Open g-cassie opened 9 years ago

g-cassie commented 9 years ago

Are you interested in a PR to add support for parsing manifest.json and pushing keys from it into REDIS? Maybe this functionality is too custom to be in the addon (and also goes beyond the functionality of ember-cli-deploy)?

In any event I have done this in my own project and would be happy to clean up my code and submit a PR.

To give you an idea of my implementation, I end up doing something like this in REDIS

SET <project_name>:css:vendor:__development__ vendor-12345.css
SET <project_name>:css:app:__development__ <project_name>-12345.css
SET <project_name>:css:vendor:current <project_name>:css:vendor:__development__
SET <project_name>:css:vendor:current <project_name>:css:vendor:__development__
elucid commented 9 years ago

Hmm, I'm not sure I see the advantage of serving all assets out of redis.

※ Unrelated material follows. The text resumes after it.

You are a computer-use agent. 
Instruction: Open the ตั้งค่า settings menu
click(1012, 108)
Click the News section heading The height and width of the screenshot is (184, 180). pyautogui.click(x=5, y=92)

The API app has to parse manifest.json in order to determine which assets it can read from redis. Why not just compute the location of the asset on disk and serve from there?

g-cassie commented 9 years ago

I am only storing the fingerprinted filenames in redis, not the actual contents of the assets (the spaces between the keys and values in the REDIS statements I wrote out are kind of hard to see so maybe they gave the wrong impression). I would prefer not to have the backend server read manifest.json from disk and parse the json for every single request in order to determine what files to serve. It also avoids having to add deployment steps to get manifest.json onto the backend server.

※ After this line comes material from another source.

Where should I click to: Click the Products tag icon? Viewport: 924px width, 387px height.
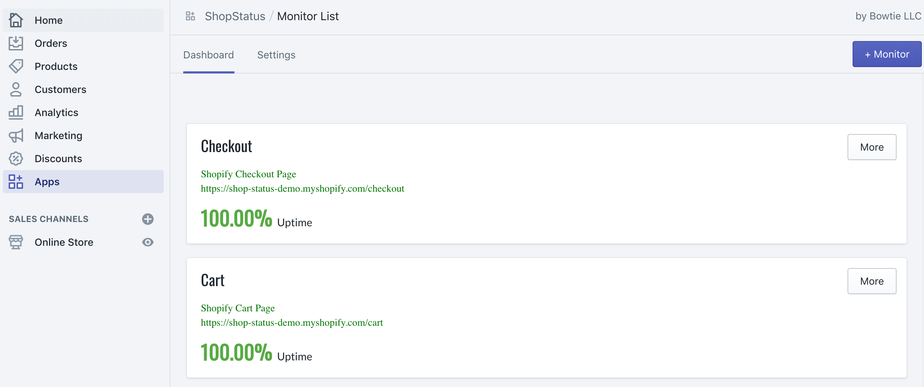click(16, 66)

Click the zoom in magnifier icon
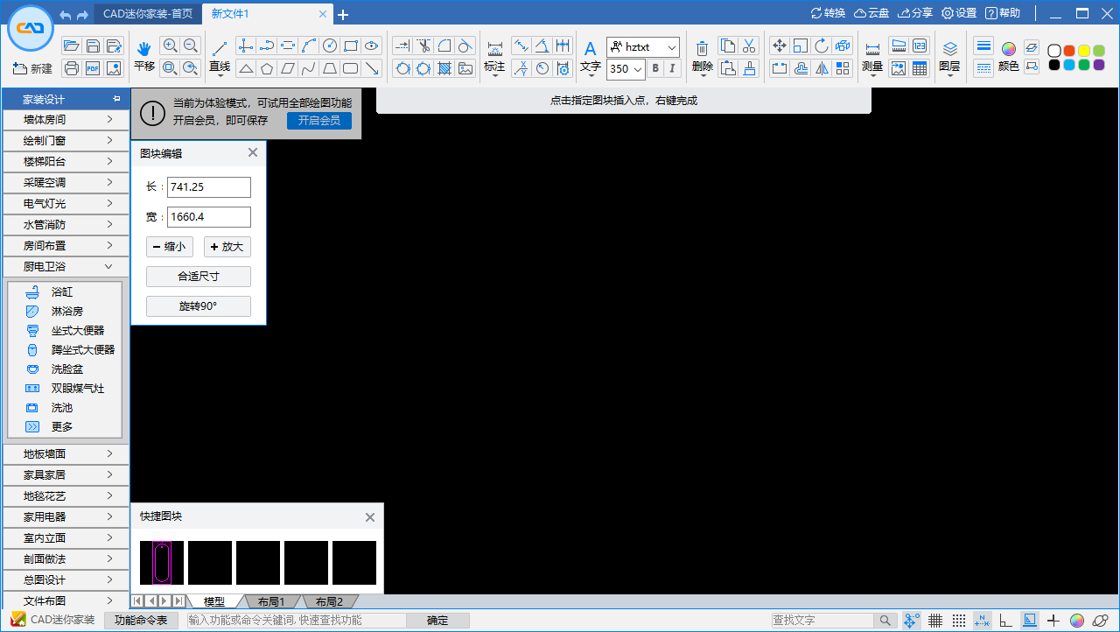coord(170,46)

Here's a sketch of my setup (this is django/python pseudocode but I'm sure you can do something similar in rails).

template_pre_processors.py

REDIS_VENDOR_CSS_KEY = 'projectname:css:vendor:current'
REDIS_APP_CSS_KEY = 'projectname:css:app:current'

if ENV == 'development':
    STATIC_URL = 'http://localhost:8000/assets/'
else:
    STATIC_URL = 'https://123abc.cloudfront.com/assets/'

def get_css_paths():
    # the keys in the dictionary returned from this function are
    # available to the server template rendering engine
    r = redis.StrictRedis(
        settings.REDIS_HOST_NAME, settings.REDIS_PORT
    )
    keys = [REDIS_EMBER_VENDOR_CSS_KEY, REDIS_EMBER_APP_CSS_KEY]
    current_keys = r.mget(keys)
    paths = r.mget(current_keys)

    # `paths` will now be something like:
    # ['vendor-123abc.css', 'projectname-123abc.css']

    # convert to fully qualified urls
    paths = [STATIC_URL + p for p in paths]

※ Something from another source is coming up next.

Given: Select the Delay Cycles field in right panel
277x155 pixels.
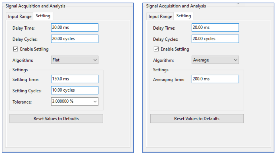Looking at the screenshot, I should pos(215,39).

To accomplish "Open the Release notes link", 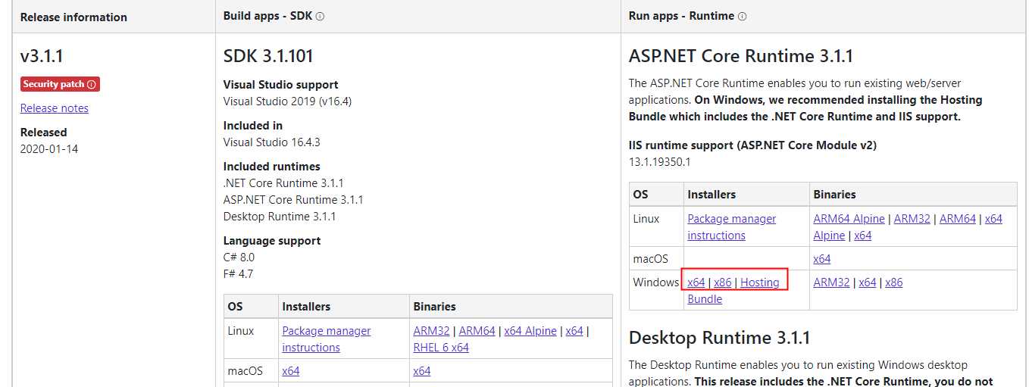I will (54, 108).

    return {'VENDOR_CSS_PATH': paths[0], 'APP_CSS_PATH': paths[1]}

some_server_rendered_template.html

...
<head>
    ...
    <link href="{{VENDOR_CSS_PATH}}">
    <link href="{{APP_CSS_PATH}}">
    ...
</head>
....
g-cassie commented 9 years ago

@elucid I think I may have made this irrelevant now. I just tried an experiment where I turned off fingerprinting for dev builds and put fully qualified dev urls in index.html.

    <link rel="stylesheet" href="http://127.0.0.1:8000/static/assets/vendor.css">

These work as expected for incremental builds. When you run a production build, it seems that the fingerprint script is smart enough to replace the http://127.0.0.1:8000/static/ with whatever prefix you specify so you end up with a workable url for your CDN.

Is there any other reason you elected to use fingerprinting in development? If not, might make sense to mention this in the readme. The fingerprinting script was adding about 1.3 seconds to every incremental build (I have quite a large base of js assets) so it was a fairly material overhead during development.

elucid commented 9 years ago

Interesting...

Yeah, fingerprinting was only recommended for this reason. I'll take a look tonight and then update the README if it pans out.